After competing its first sweep of the conference season, and second overall, with a 7-0 win over Alaska-Anchorage in front of 6,286 fans at the National Hockey Center Saturday night, the Huskies moved back to two games over .500 in the WCHA (12-10-4) and into striking distance of the fifth and final home spot when the league playoffs start in two weeks.

They will need some help to capture that spot, and their road ahead isn’t an easy one, with a home-and-home series with Minnesota lingering a week away to close out the year. Nonetheless, the two wins were a boost for a team that had just lost three of four points to eighth-place Wisconsin a week ago.

“It was kinda tough sledding there for a little bit,” said Jon Cullen, the Huskies’ captain. “I don’t know if it was confidence or what, but I know now that it will be high heading into next weekend. Guys know what’s at stake.”

Meanwhile, Anchorage will head back north with the worst regular-season record in over 30 years of WCHA hockey. Their winless campaign hasn’t been duplicated since Colorado College didn’t win a game the entire 1961-62 season.

Like most of the games Anchorage has played this year, this one didn’t get off on a good note. After a scoreless 14 minutes in which the Huskies peppered UAA netminder Kevin Reiter like a stale piece of corn, they got two in the final 5:55 of the first.

Joe Motzko got the first one after his attempted wraparound went off Reiter’s mask as he was diving back to make the save and Cullen got the second, swiping home a loose puck after it slid off Motzko’s stick on an attempted shot.

St. Cloud put the game out of reach in the first five minutes of the second with three quick strikes. Joe Jensen scored on a pretty backhand just 21 seconds in. Mike Doyle scored on a partial breakaway at the 3:18 mark and Matt Hendricks got some help from an Anchorage defender just 1:19 later. Matt Gens took a shot from the slot that Reiter saved, but after Hendricks slid a shot towards the net, Daron Underwood accidentally put it into his own net.

“If we can get a goal first it’s amazing what it does for our bench,” said UAA head coach John Hill. “But when they got those two in the first and then three more right away in the second it was like, ‘Come on now, guys, let’s play for Kevin (Reiter).”
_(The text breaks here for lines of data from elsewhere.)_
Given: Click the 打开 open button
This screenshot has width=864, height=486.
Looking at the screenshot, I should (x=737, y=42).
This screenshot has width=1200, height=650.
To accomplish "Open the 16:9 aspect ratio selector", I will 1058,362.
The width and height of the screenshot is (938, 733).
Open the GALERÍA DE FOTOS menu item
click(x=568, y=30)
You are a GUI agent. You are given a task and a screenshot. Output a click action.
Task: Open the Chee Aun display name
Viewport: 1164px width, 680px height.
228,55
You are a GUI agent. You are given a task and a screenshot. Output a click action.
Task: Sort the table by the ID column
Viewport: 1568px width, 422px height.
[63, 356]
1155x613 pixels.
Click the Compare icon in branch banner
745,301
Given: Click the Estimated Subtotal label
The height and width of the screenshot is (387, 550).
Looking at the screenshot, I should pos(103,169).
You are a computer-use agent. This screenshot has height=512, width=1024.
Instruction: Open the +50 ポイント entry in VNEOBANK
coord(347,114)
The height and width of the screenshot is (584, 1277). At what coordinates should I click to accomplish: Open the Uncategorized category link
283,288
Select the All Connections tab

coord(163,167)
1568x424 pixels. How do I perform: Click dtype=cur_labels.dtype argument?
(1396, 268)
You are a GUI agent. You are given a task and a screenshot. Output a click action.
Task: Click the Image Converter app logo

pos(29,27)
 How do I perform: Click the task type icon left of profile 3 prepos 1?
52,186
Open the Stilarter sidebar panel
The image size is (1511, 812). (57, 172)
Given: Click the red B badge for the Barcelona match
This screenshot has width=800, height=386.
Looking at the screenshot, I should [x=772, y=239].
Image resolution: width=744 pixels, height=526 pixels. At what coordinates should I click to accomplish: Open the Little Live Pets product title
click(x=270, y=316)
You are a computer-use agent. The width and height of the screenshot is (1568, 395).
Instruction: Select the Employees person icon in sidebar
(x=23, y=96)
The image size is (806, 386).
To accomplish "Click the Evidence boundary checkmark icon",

They tried, but after Ryan LaMere added a power-play goal 6:19 into the third and Dave Iannazzo, who also had two assists, roofed one over Reiter’s glove on a breakaway midway through to close out the scoring, the Seawolf bench looked more like a row of mannequins than a hockey team.

Jake Moreland, Reiter’s counterpart on the other end, made 25 relatively easy saves to pick up the shutout, his second of the year and the team’s second straight.

“We knew we had to have this win,” said Iannazzo, who along with Doyle didn’t dress Friday but returned with a refired engine in his 5-foot-8 frame. “The only way things are going to go our way is if we come in and work our tail off and hopefully we learned that.”

But it still might have been too late, though the win moved St. Cloud into a three-way tie for sixth place with Denver and Minnesota-Duluth. The Bulldogs still play Sunday afternoon at North Dakota before finishing with two at home against Michigan Tech. Denver has a home-and-home with top-ranked Colorado College, while the Huskies do the same with the defending national champs.

“We would like to have a little help but obviously it’s out of our control,” said St. Cloud head coach Craig Dahl. “It’s not the best situation to be in but that’s the way it is.”

“If you look at this season, we’ve beat just about everybody,” said Cullen. “And we know we can play with anybody so we just have to play our game and play well like we did tonight.”

If they do that, they should be all right.